Я был зол. Так сильно, что у меня перехватило дыхание. Мне потребовалась вся моя концентрация, чтобы успокоиться, начать вдыхать и выдыхать через нос. Почему она выбрала именно это?
— Луиза, пожалуйста, — сказал я ей, надеясь, что она увидит правду. — Ты умрешь. Он примет тебя из-за гордости, но ты для него — ничто. Ты слышишь меня? Ничто! Ты продержишься неделю или две, а потом он тебя убьет. А до этого, ты знаешь, что он с тобой сделает. Он… — я оборвал себя, не в силах закончить фразу.
Я даже не мог позволить себе думать об этом, но это было там, в моем мозгу. Звук голоса Сальвадора, страх, который я видел в глазах Луизы, жестокость, на которую он доказал, что способен.

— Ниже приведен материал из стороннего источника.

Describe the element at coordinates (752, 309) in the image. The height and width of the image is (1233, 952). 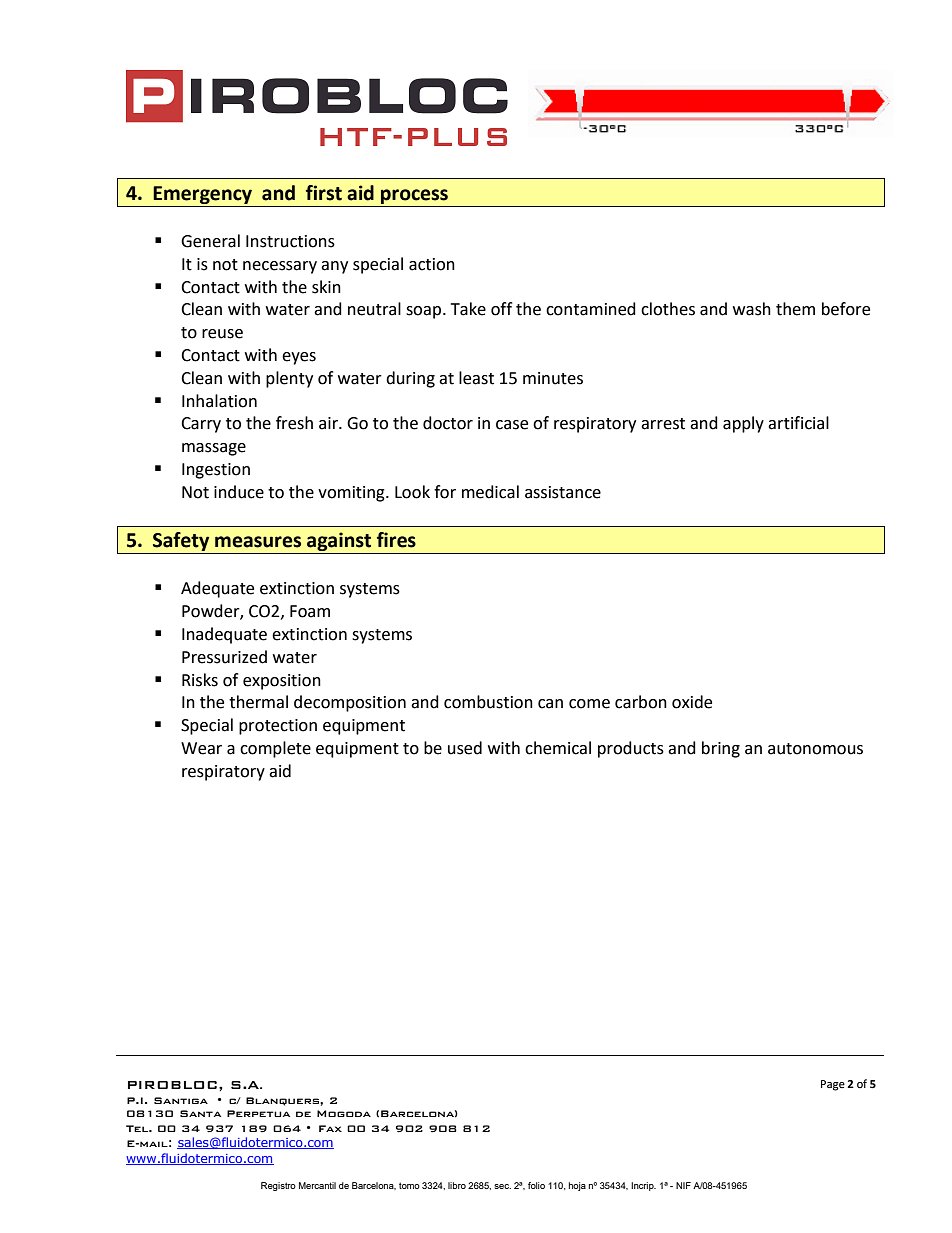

— И я справлюсь с ним так же, как справлялась раньше, — сказала она с достоинством. — Это единственный способ. По крайней мере, я могу сказать, что попробовала. Еще один шанс на жизнь, какой бы жалкой она ни была. А ты? Тебе остается только потерять свою драгоценную гордость среди своих подчиненных. Остальной мир может посмеяться над твоей небезупречной безопасностью, но я уверена, что это будет то, что они скоро забудут. Для Мексики твой картель — все еще тот, с кем нужно считаться, и твоя гордость останется нетронутой. А ты, Хавьер Берналь, будешь продолжать в том же духе, что и раньше. Через неделю ты меня и не вспомнишь.
Но она должна была знать, должна была понимать, насколько это тяжело и для меня. А если и понимала, то, возможно, ей было все равно.
— Хорошо, — сказал я, кивнув ей. — Если это то, чего ты хочешь, я могу рассказать план остальным. Им это не понравится, но они не смогут ничего с этим поделать.
— Спасибо, — сказала она.
Она улыбнулась мне с силой миллиона разбитых сердец. Это была самая печальная вещь, которую я когда-либо видел, а я видел много печальных вещей на своем веку, вещей, которые будут преследовать меня до самой могилы.
И тогда я понял, по одной лишь улыбке, что моя Луиза, моя королева, сломила меня.